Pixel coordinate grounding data
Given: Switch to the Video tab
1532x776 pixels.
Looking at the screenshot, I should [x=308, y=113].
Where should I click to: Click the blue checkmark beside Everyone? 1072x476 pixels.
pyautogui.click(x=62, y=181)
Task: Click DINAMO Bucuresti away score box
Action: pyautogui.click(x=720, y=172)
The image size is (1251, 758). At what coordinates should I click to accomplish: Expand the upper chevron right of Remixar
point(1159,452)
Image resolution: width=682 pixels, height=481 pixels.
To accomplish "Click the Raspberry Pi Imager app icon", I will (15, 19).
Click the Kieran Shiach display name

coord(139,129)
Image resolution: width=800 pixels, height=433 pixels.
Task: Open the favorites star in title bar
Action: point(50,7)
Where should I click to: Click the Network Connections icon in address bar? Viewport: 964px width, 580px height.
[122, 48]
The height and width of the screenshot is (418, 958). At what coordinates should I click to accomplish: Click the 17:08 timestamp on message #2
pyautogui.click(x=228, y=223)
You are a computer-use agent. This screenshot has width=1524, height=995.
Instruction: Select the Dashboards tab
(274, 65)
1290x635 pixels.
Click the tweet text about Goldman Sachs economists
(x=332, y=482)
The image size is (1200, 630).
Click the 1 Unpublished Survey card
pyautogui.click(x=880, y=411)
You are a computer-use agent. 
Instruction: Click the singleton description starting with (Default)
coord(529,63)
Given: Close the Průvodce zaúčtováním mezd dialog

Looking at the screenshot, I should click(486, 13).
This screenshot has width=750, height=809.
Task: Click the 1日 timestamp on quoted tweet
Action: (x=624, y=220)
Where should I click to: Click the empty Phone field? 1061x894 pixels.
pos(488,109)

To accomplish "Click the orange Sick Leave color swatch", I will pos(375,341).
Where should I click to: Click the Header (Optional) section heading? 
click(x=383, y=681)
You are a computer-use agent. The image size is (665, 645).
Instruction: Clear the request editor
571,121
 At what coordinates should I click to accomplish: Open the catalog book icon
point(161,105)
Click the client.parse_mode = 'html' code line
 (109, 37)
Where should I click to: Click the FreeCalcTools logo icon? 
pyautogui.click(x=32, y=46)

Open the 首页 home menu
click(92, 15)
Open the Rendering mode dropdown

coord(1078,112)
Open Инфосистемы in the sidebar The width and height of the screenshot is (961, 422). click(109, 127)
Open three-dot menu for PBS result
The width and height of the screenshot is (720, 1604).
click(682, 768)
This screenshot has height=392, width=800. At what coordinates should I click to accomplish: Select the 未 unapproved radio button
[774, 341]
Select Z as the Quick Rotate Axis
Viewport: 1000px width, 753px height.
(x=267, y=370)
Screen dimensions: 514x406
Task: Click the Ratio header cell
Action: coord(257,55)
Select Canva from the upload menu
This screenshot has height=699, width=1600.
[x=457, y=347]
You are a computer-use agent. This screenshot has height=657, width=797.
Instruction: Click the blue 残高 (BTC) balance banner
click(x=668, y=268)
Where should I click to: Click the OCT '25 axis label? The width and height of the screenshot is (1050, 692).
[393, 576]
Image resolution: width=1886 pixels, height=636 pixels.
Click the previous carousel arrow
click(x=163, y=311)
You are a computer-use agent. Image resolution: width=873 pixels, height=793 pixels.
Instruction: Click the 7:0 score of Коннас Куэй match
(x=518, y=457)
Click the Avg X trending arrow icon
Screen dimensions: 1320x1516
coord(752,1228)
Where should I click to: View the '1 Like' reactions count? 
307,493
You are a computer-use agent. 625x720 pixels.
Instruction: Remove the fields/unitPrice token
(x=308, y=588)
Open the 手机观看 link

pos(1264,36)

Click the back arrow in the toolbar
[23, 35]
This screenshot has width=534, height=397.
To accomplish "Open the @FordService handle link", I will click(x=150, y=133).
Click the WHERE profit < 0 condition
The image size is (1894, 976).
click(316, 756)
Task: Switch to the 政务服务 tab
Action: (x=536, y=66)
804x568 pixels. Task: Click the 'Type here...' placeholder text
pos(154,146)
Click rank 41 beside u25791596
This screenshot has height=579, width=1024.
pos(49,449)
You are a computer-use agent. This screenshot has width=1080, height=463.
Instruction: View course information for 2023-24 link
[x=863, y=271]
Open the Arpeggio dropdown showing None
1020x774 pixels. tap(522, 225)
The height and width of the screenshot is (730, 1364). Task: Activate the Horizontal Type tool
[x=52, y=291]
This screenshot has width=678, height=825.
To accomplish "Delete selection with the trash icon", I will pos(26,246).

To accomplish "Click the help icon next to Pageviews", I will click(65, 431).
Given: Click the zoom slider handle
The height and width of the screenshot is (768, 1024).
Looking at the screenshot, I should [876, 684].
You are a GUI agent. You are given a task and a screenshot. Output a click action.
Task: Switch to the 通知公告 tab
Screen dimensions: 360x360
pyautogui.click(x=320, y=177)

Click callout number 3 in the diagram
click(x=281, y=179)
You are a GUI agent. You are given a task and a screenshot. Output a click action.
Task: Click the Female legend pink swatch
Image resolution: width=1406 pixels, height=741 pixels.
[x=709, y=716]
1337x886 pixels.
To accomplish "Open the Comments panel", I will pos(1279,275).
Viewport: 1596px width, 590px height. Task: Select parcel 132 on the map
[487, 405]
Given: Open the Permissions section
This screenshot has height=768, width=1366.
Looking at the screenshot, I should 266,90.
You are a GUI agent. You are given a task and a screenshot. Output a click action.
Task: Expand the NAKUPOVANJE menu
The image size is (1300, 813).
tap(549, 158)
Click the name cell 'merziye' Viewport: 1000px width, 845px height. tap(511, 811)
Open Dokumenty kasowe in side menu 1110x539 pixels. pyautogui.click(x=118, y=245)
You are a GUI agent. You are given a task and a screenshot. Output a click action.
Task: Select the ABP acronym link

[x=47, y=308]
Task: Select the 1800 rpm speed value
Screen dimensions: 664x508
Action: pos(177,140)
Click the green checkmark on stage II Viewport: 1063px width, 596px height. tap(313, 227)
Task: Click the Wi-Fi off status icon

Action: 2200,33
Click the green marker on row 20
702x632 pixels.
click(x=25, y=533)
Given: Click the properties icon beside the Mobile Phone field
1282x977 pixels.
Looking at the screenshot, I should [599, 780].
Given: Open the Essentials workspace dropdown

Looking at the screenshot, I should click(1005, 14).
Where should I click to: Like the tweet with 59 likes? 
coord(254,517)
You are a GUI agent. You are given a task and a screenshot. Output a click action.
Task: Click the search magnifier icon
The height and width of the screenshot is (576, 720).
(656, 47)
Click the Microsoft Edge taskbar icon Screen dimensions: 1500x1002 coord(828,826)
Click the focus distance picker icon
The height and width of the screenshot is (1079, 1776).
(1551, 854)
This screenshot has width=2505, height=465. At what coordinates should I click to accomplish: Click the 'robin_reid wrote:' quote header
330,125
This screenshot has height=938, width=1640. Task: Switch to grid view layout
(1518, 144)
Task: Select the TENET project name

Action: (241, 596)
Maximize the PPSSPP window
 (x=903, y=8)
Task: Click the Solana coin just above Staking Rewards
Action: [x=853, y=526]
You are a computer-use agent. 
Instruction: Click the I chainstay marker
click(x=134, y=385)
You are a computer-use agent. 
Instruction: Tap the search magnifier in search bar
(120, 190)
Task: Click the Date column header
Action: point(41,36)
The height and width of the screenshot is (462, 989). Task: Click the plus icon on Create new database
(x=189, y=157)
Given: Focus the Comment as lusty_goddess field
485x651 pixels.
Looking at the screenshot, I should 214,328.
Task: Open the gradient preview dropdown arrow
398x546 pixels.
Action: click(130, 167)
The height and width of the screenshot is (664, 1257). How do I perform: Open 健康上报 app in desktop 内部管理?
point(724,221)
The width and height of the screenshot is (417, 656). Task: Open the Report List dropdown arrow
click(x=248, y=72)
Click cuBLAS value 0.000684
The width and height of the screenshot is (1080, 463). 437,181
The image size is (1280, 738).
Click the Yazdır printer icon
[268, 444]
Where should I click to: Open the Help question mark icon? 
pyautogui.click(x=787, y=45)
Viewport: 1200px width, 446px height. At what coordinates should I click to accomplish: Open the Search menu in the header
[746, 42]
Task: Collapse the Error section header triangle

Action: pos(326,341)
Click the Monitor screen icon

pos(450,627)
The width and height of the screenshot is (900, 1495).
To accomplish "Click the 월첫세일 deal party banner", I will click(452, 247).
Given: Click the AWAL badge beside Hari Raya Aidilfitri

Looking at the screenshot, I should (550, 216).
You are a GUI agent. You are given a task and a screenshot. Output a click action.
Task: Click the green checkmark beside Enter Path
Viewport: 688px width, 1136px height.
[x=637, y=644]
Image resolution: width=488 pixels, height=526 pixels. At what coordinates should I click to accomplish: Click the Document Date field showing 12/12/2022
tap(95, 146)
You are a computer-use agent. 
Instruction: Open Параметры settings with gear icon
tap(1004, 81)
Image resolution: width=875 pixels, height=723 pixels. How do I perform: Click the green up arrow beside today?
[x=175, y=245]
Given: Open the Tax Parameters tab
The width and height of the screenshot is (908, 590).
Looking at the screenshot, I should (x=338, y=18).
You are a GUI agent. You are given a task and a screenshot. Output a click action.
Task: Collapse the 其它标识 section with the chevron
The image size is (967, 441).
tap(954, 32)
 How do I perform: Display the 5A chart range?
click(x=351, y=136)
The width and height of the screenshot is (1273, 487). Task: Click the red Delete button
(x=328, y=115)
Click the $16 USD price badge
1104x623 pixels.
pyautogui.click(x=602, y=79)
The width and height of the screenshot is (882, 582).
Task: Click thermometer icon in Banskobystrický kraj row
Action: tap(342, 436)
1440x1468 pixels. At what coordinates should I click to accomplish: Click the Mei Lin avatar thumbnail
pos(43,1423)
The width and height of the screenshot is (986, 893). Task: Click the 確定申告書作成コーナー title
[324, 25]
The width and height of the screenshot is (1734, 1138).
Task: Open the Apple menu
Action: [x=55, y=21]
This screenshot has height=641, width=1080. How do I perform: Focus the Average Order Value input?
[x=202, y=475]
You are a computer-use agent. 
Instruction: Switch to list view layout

Work required:
Only a number is expected here: how many lines above contain the word "swatch".

Solution for this exercise:
2